↓↓↓
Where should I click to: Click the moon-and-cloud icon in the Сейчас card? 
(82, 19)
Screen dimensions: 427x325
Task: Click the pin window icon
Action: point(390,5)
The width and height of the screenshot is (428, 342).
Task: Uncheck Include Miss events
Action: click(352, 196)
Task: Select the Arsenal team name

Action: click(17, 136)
↑↑↑
↓↓↓
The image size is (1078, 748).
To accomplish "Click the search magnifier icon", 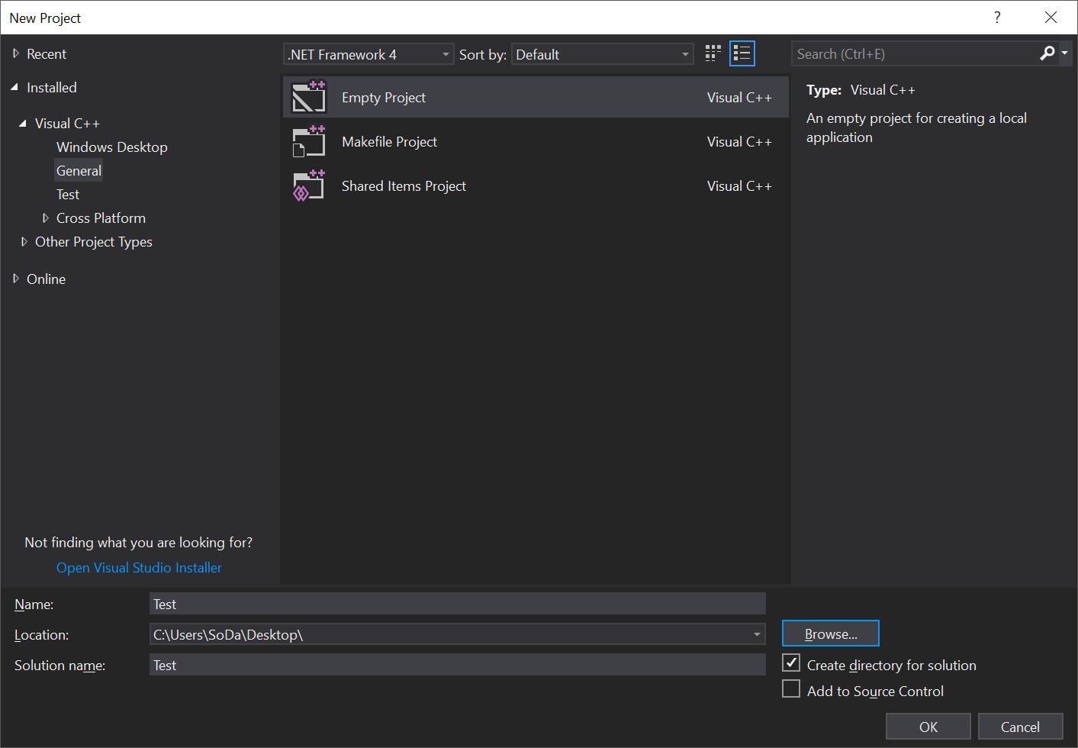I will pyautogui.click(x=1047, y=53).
↑↑↑
↓↓↓
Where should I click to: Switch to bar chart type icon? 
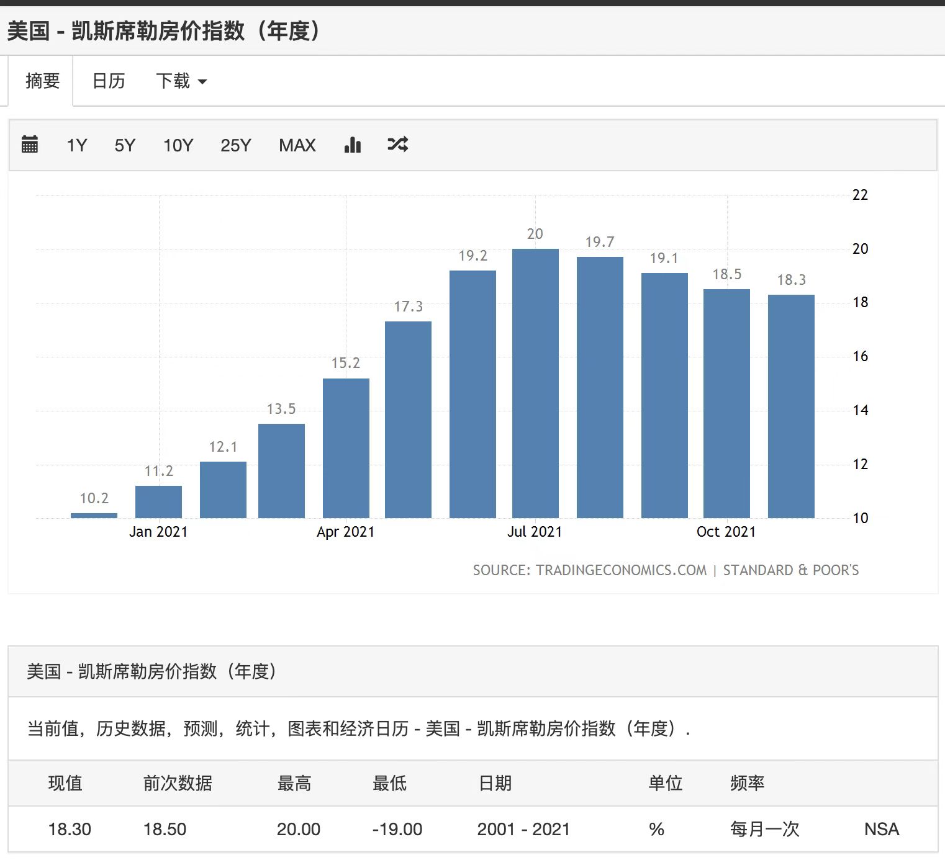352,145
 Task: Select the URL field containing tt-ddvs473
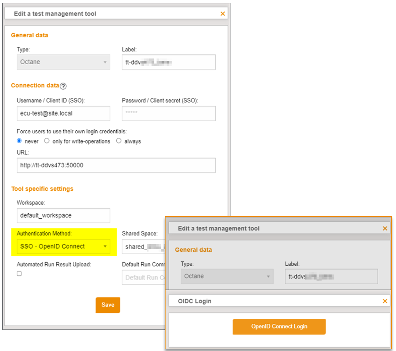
↑↑↑
Convert the listing's lines between the ones holding "Where should I click to: Click" and "Action: click(17, 136)", inclusive, into a JSON list of strings, one string per line, and skip any blank lines.

[
  "Where should I click to: Click the moon-and-cloud icon in the Сейчас card? ",
  "(82, 19)",
  "Screen dimensions: 427x325",
  "Task: Click the pin window icon",
  "Action: point(390,5)",
  "The width and height of the screenshot is (428, 342).",
  "Task: Uncheck Include Miss events",
  "Action: click(352, 196)",
  "Task: Select the Arsenal team name",
  "Action: click(17, 136)"
]